Challenges:
(a) In the forum post about the Guardian recipe, list the feed names whose web address does not end in "/rss".
(b) Extend the Guardian recipe code from the forum post, starting right after its last line.
* START Quoted text *
MobileRead Forums - View Single Post

alex.x · 01-20-2014, 06:30 PM

Since 1 Jan 2014 the Gausrdian has a new web address. I have managed to compile this, not as good as original, but ok:

class AdvancedUserRecipe1388882568(BasicNewsRecipe):
title = u"Alex's Guardian"

base_url = "http://www.theguardian.com/theguardian"
cover_pic = 'Guardian digital edition'
masthead_url = 'http://static.guim.co.uk/static/3a21a6225712e7df59854c0749abc6cffcf00ef2/common/images/logos/the-guardian/titlepiece.gif'
oldest_article = 1
max_articles_per_feed = 100

auto_cleanup = True
auto_cleanup_keep = '//div[@id="main-content-picture"]'

# Removes empty feeds
remove_empty_feeds = True

feeds = [
(u'Top Stories', u'http://www.theguardian.com/theguardian/mainsection/topstories/rss'),
(u'UK News', u'http://feeds.theguardian.com/theguardian/uk-news/rss'),
(u'World', u'http://www.theguardian.com/world/rss'),
(u'Politics', u'http://www.theguardian.com/politics'),
(u'Comment', u'http://www.theguardian.com/uk/commentisfree'),
(u'Science', u'http://www.theguardian.com/science'),
(u'Education', u'http://www.theguardian.com/education'),
(u'Culture', u'http://www.theguardian.com/uk/culture'),
(u'Environment', u'http://www.theguardian.com/environment/rss'),
(u'Technology', u'http://feeds.theguardian.com/theguardian/technology/rss'),
(u'Saturday', u'http://www.theguardian.com/theguardian/2014/jan/04/mainsection/saturday'),
(u'Money', u'http://www.theguardian.com/uk/money/rss'),
(u'Editorials and Reply', u'http://www.theguardian.com/theguardian/mainsection/editorialsandreply'),
(u'Obituaries', u'http://www.theguardian.com/tone/obituaries/rss'),
(u'Reviews', u'http://www.theguardian.com/theguardian/guardianreview/rss'),
(u'Travel', u'http://www.theguardian.com/travel'),
(u'G2', u'http://www.theguardian.com/theguardian/g2/rss')
* END Quoted text *
* START Data segment *
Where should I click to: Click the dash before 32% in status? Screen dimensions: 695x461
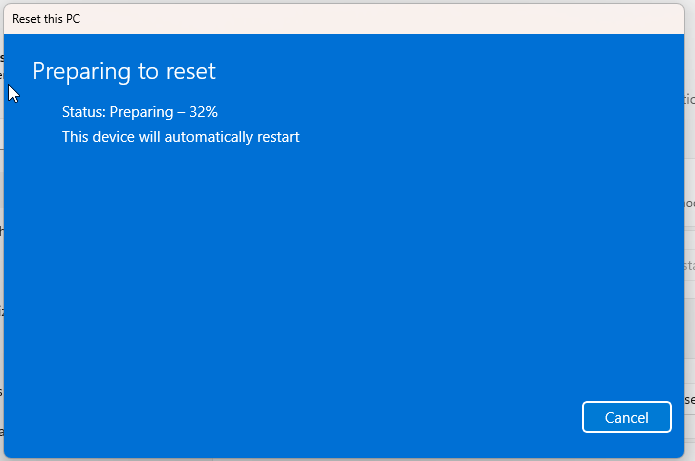[181, 112]
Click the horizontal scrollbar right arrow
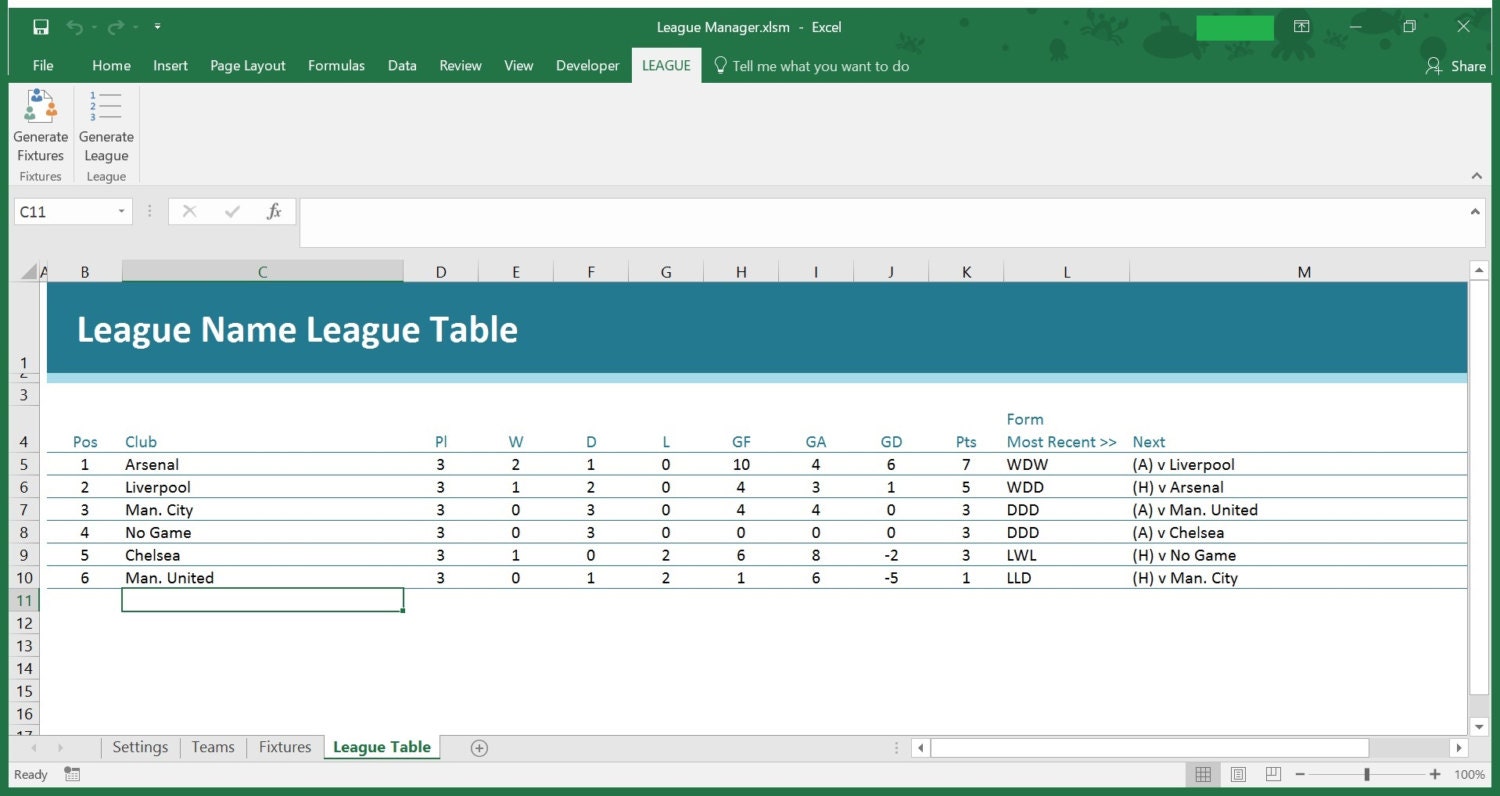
* END Data segment *
Results:
(a) Politics, Comment, Science, Education, Culture, Saturday, Editorials and Reply, Travel

(b)
]

timefmt = ' [%a, %d %b %Y]'

remove_tags = [
dict(name='div', attrs={'class':["video-content","videos-third-column"]}),
dict(name='div', attrs={'id':["article-toolbox","subscribe-feeds",]}),
dict(name='div', attrs={'class':["guardian-tickets promo-component",]}),
dict(name='ul', attrs={'class':["pagination"]}),
dict(name='ul', attrs={'id':["content-actions"]}),
# article history link
dict(name='a', attrs={'class':["rollover history-link"]}),
# "a version of this article ..." speil
dict(name='div' , attrs = { 'class' : ['section']}),
# "about this article" js dialog
dict(name='div', attrs={'class':["share-top",]}),
# author picture
dict(name='img', attrs={'class':["contributor-pic-small"]}),
# embedded videos/captions
dict(name='span',attrs={'class' : ['inline embed embed-media']}),
#dict(name='img'),
]
use_embedded_content = False

#: Ignore duplicates of articles that are present in more than one section.
#: A duplicate article is an article that has the same title and/or URL.
#: To ignore articles with the same title, set this to:
#: ignore_duplicate_articles = {'title'}
#: To use URLs instead, set it to:
#: ignore_duplicate_articles = {'url'}
#: To match on title or URL, set it to:
ignore_duplicate_articles = {'title', 'url'}

#: Rescale images to fit in the device screen dimensions set by the output profile.
#: Ignored if no output profile is set.
scale_news_images_to_device = True

#: Maximum dimensions (w,h) to scale images to. If scale_news_images_to_device is True
#: this is set to the device screen dimensions set by the output profile unless
#: there is no profile set, in which case it is left at whatever value it has been
#: assigned (default None).
scale_news_images = None

#: The factor used when auto compressing jpeg images. If set to None,
#: auto compression is disabled. Otherwise, the images will be reduced in size to
#: (w * h)/compress_news_images_auto_size bytes if possible by reducing
#: the quality level, where w x h are the image dimensions in pixels.
#: The minimum jpeg quality will be 5/100 so it is possible this constraint
#: will not be met. This parameter can be overridden by the parameter
#: compress_news_images_max_size which provides a fixed maximum size for images.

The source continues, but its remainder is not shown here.